Father, Son Profited on Deals With the Dying, SEC Says
(Corrects headline of story originally published Sept. 20, 2013. Correction ran Jan. 20, 2015.)
The U.S. Securities and Exchange Commission sued a South Carolina man and his son over claims they ran a fraudulent investment program to illegally profit from the deaths of terminally ill people.
Benjamin S. Staples and his son Benjamin O. Staples made at least $6.5 million from 2008 to 2012 by offering to pay funeral expenses for dying individuals who agreed to open joint brokerage accounts and then relinquish ownership rights to the brokers, the SEC said in a lawsuit filed today in federal court in Columbia, South Carolina.
Once they had control of the accounts, the Stapleses bought discounted corporate bonds with a “survivor’s option” that allowed them to collect the full principal amount when the joint owner died, the SEC said. Their illicit profit was the difference between the discounted price of the bonds they purchased and the full principal amount they obtained when redeeming the bonds early, the agency said.

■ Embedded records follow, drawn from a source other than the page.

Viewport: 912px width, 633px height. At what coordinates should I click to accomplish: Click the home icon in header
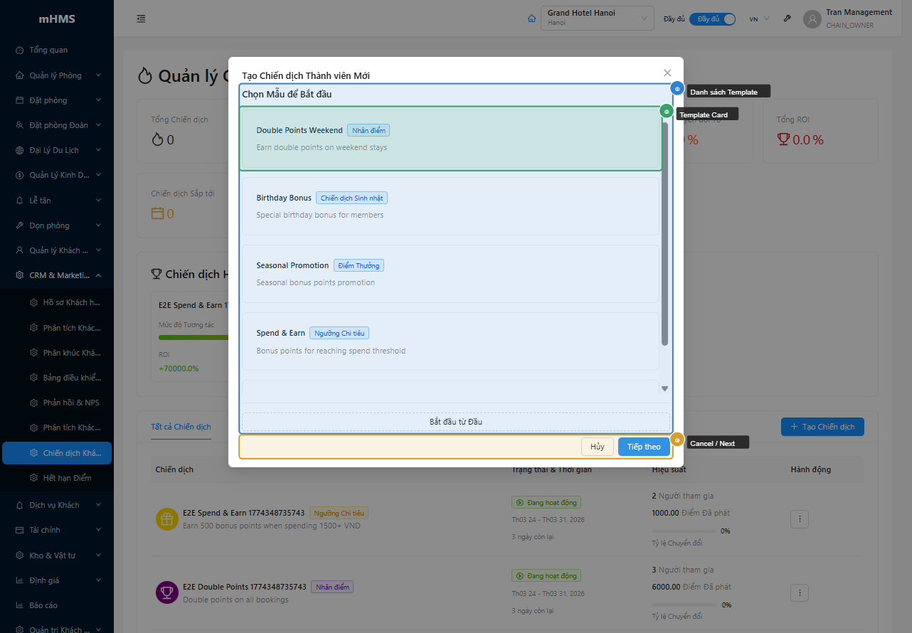[531, 18]
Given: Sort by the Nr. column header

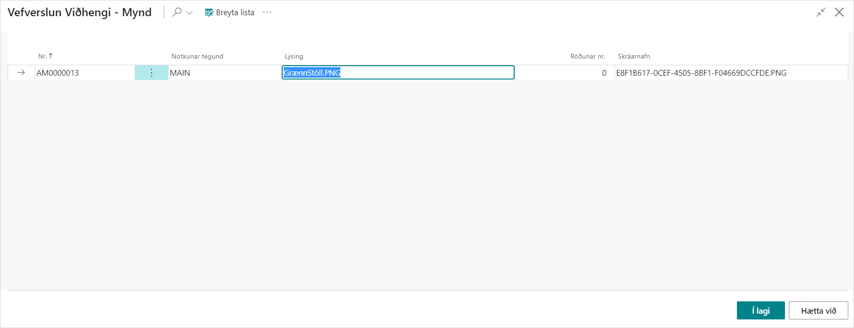Looking at the screenshot, I should (x=43, y=56).
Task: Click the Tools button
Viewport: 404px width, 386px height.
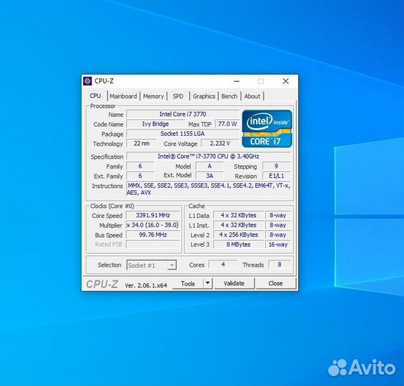Action: click(x=188, y=284)
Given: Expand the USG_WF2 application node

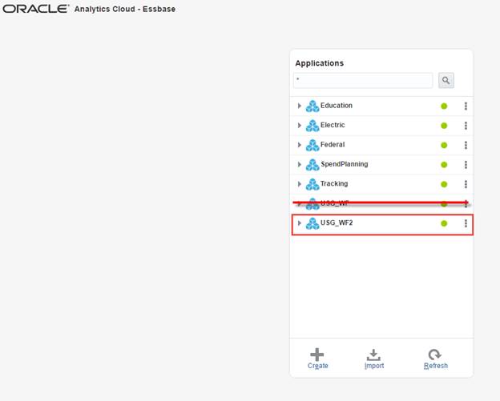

“The Stapleses exploited the tragic circumstances surrounding a terminally ill diagnosis and turned the misfortune of others into a profit-making enterprise for themselves,” Kenneth Israel, director of the SEC’s regional office in Salt Lake City, Utah, said in a statement. “The Stapleses deceived brokerage firms and bond issuers by casting themselves as survivors of a joint ownership situation when the deceased had no legal ties to the bonds at all.”
The SEC is seeking disgorgement of ill-gotten gains and financial penalties.
Phone calls to attorneys for the Stapleses weren’t immediately returned.